(Screenshot grounding data)
==========

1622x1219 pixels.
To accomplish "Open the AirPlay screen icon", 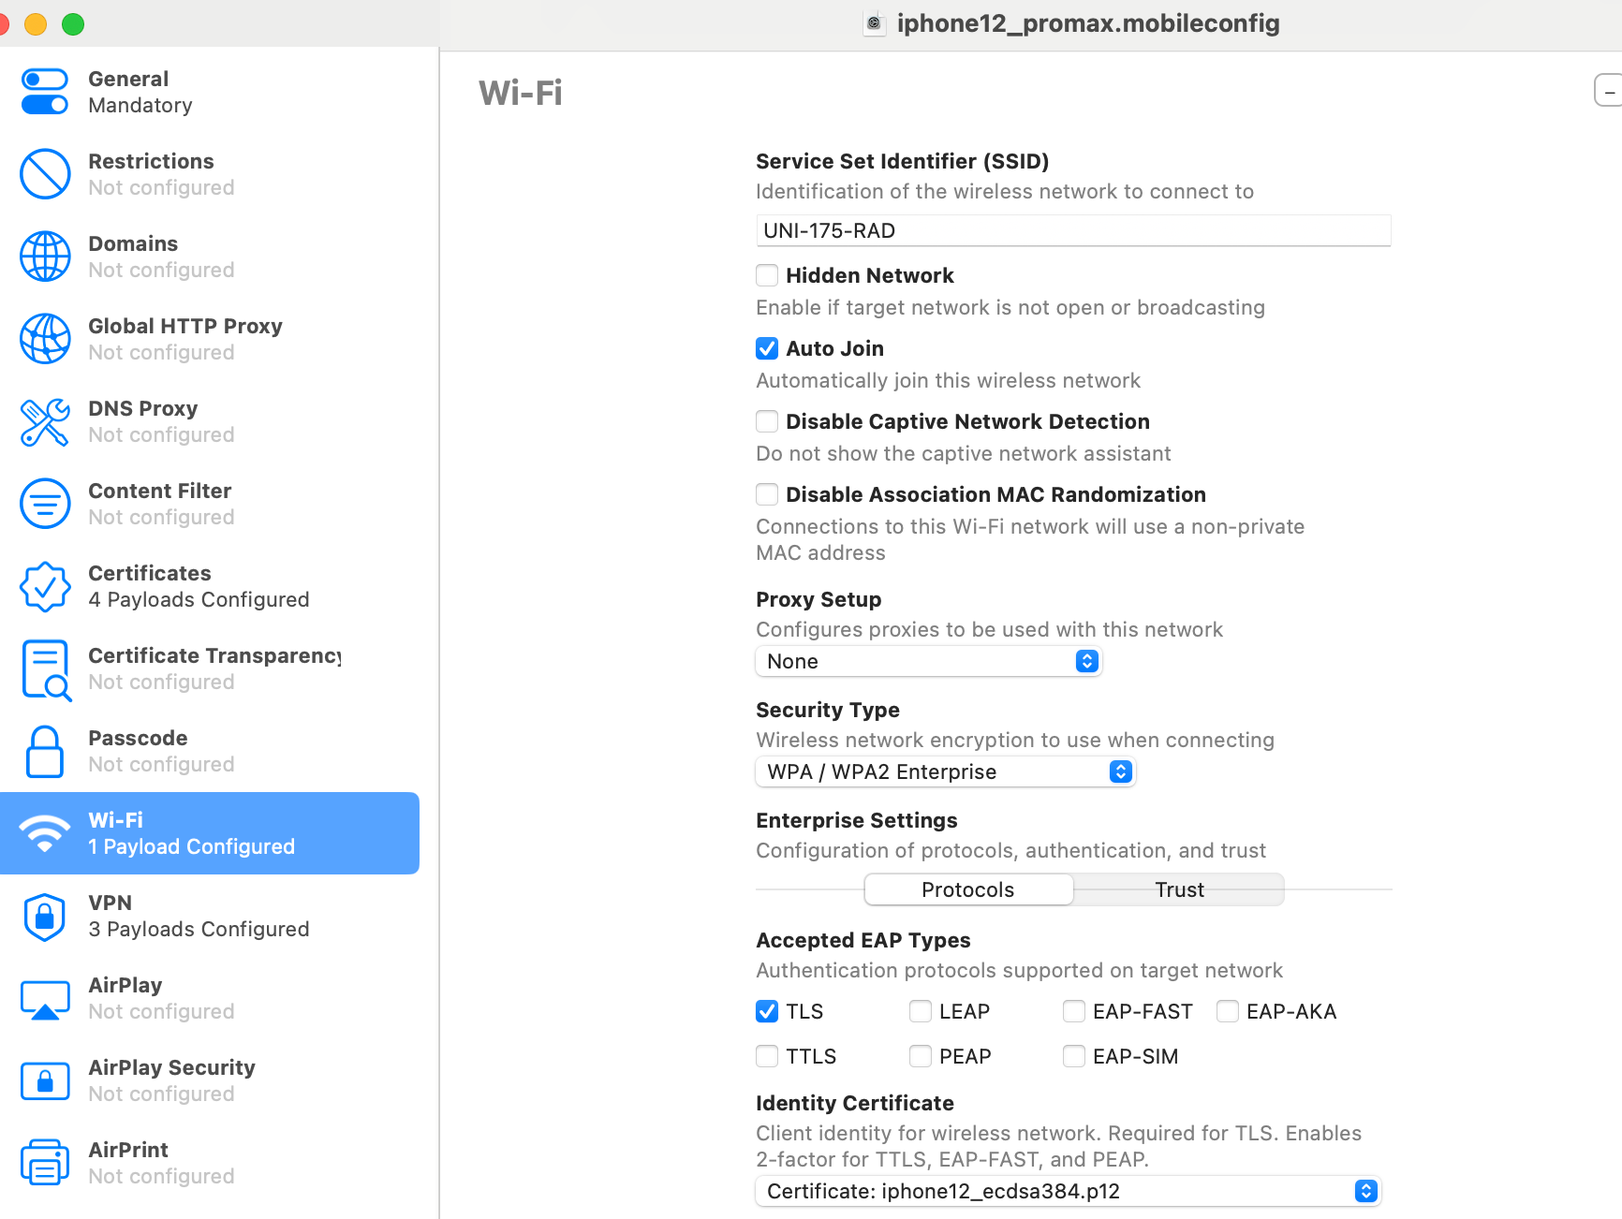I will click(x=45, y=999).
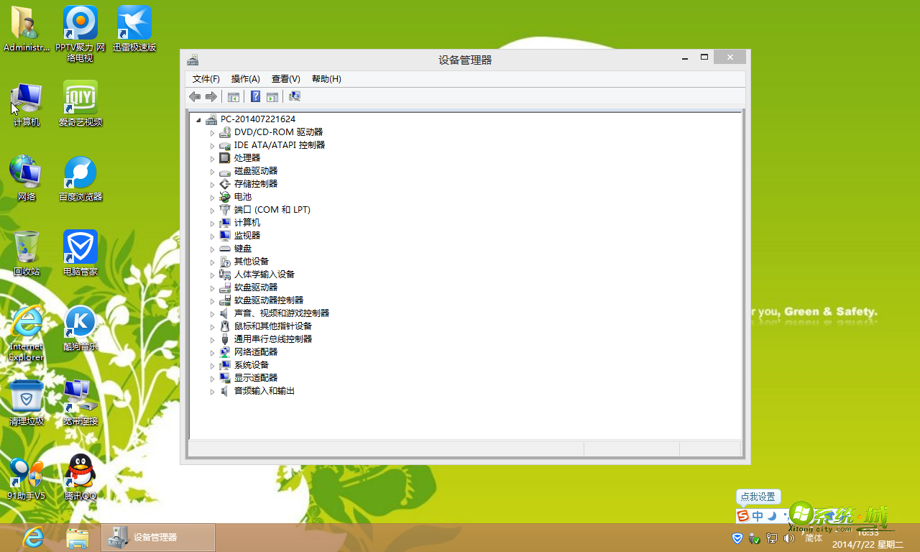Viewport: 920px width, 552px height.
Task: Click 设备管理器 on the taskbar
Action: click(x=157, y=537)
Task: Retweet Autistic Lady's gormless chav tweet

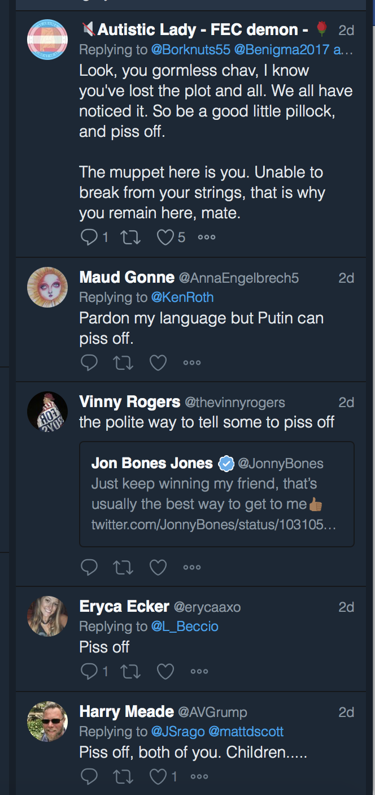Action: [x=131, y=237]
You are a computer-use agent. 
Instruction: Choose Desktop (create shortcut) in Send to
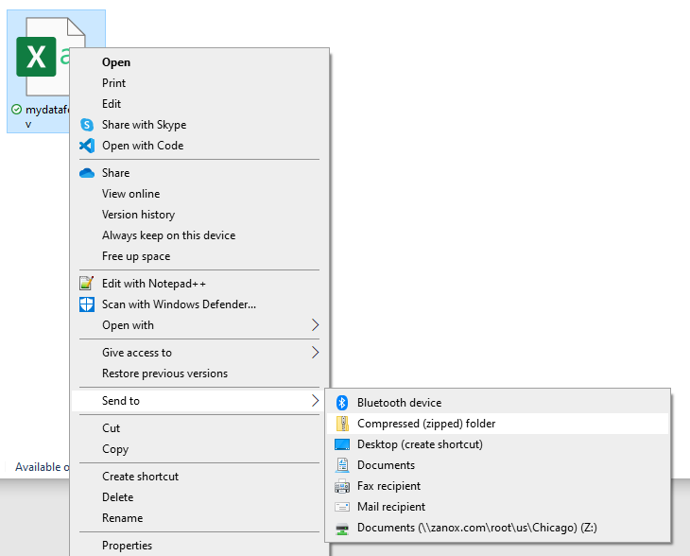point(420,444)
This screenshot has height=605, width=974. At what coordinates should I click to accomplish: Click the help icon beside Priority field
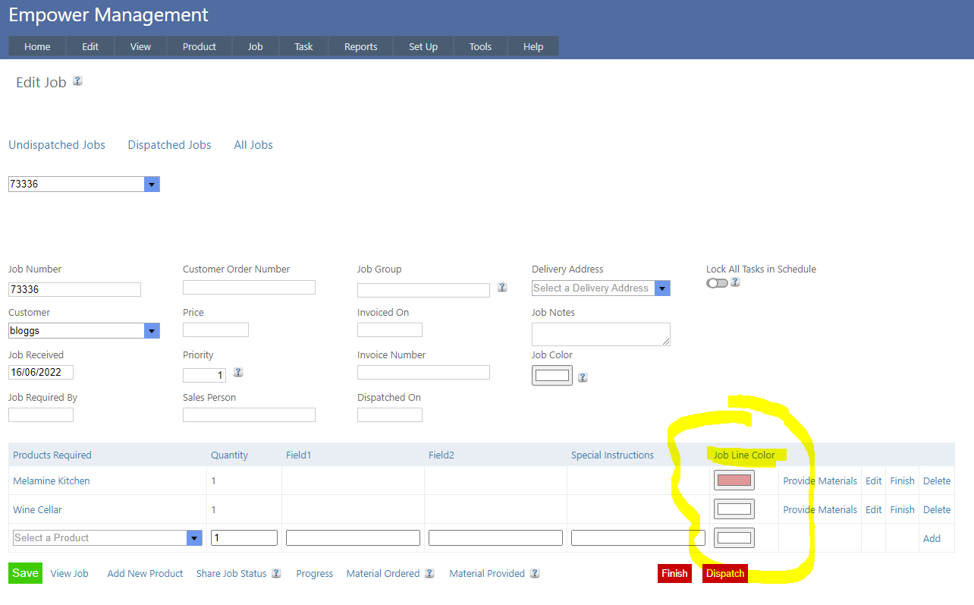tap(238, 373)
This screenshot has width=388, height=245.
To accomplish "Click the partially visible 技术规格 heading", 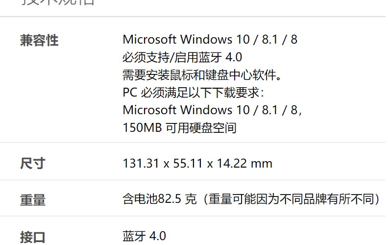I will [x=58, y=2].
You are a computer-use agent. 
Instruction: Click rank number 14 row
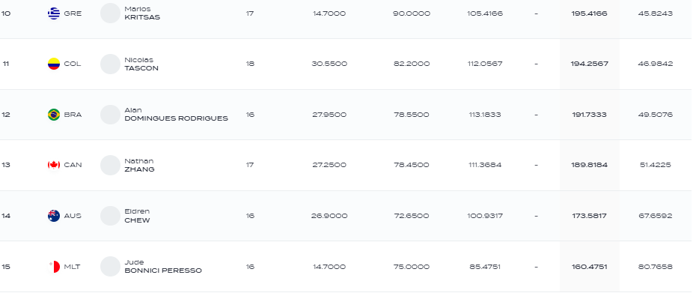(347, 216)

==========

● Task brief: What is needed is an exact copy of the lines above from the one with "Instruction: Choose Desktop" to the one with "This screenshot has width=388, height=245.", both ends kept, and nothing more; please leave the pictures out.

● Result for this exercise:
Instruction: Choose Desktop (create shortcut) in Send to
point(420,444)
This screenshot has height=605, width=974. At what coordinates should I click to accomplish: Click the help icon beside Priority field
tap(238, 373)
This screenshot has width=388, height=245.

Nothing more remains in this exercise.